§ **Selected passage**:
Highlights from

ECCO 2019

European Crohn's and Colitis Organisation's 14th congress

Copenhagen 6-9 March 2019

The costs and benefits of biologicals

Expenses linked to prescription of biologicals to inflammatory bowel disease (IBD) patients have increased sharply over the past few years. But what effect do they have on total costs? To what extent are these expenses paralleled by decreasing direct healthcare-related costs and decreasing costs of standard treatments, surgery, and hospitalisation? Two observational studies give more insight in direct and indirect costs of IBD.

Data from a European cohort (Epi-IBD) of unselected IBD patients indicated a cost-saving effect of biological medications, despite their high acquisition costs [1]. Over a period of 5 years, overall direct healthcare expenses decreased in parallel with remarkably increasing expenditure on biologics, particularly in Crohn’s disease (CD) patients, and decreasing expenditure on standard medical treatments, surgery, and hospitalisation.

§ **Provided material**:
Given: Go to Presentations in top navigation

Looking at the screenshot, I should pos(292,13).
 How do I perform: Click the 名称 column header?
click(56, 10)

§ **Exercise details**:
Resume the ECCO 2019 report on the costs and benefits of biologicals, starting right after its final sentence.

§ **Reply to the task**:
This is the first-ever prospective long-term analysis of healthcare costs in European IBD-patients in the era of biological treatments in Europe. Dr Johan Burisch (Frederiksberg Hospital, Denmark) received the Young ECCO (Y-ECCO) award for this abstract. The analysis was based on a population-based inception cohort of IBD patients from 31 centres in 20 European countries in 2010. Costs were specified for each centre. Of the 1,362 included IBD patients, 52% had UC, 37% CD, and 11% unclassified IBD.

Mean total expenditure per patient-year (PY) was highest in the first year in both Western and Eastern Europe, and then decreased. For CD patients, mean total expenditure was €5,579 in Y1 and €1,669 in Y5. For UC patients, it amounted to €3,612 and €674, respectively (see also Tables 1 and 2). The proportion spent on biologicals was lowest in the first year (11% and 2%, respectively) and rose to 55% and 25% in Y5. Expenditure on biological therapy increased in both Western Europe (PY1 €338, PY5 €516) and Eastern Europe (PY1 €31, PY5 €292). In both regions, this was paralleled by a steady decrease of costs of non-biological treatment, hospitalisation, and surgery. In a regression analysis, patients with worse disease phenotype as well as age ≥40 years generated higher costs. The overall outlay on biological therapy, expressed as a percentage of total expenditure, varied by age group: ≥40 years, 29%; 41-60 years, 21%; and ≥61 years, 11%. Dr Burisch added that expenditure on biologicals varied greatly per country, due to factors such as pricing and reimbursement.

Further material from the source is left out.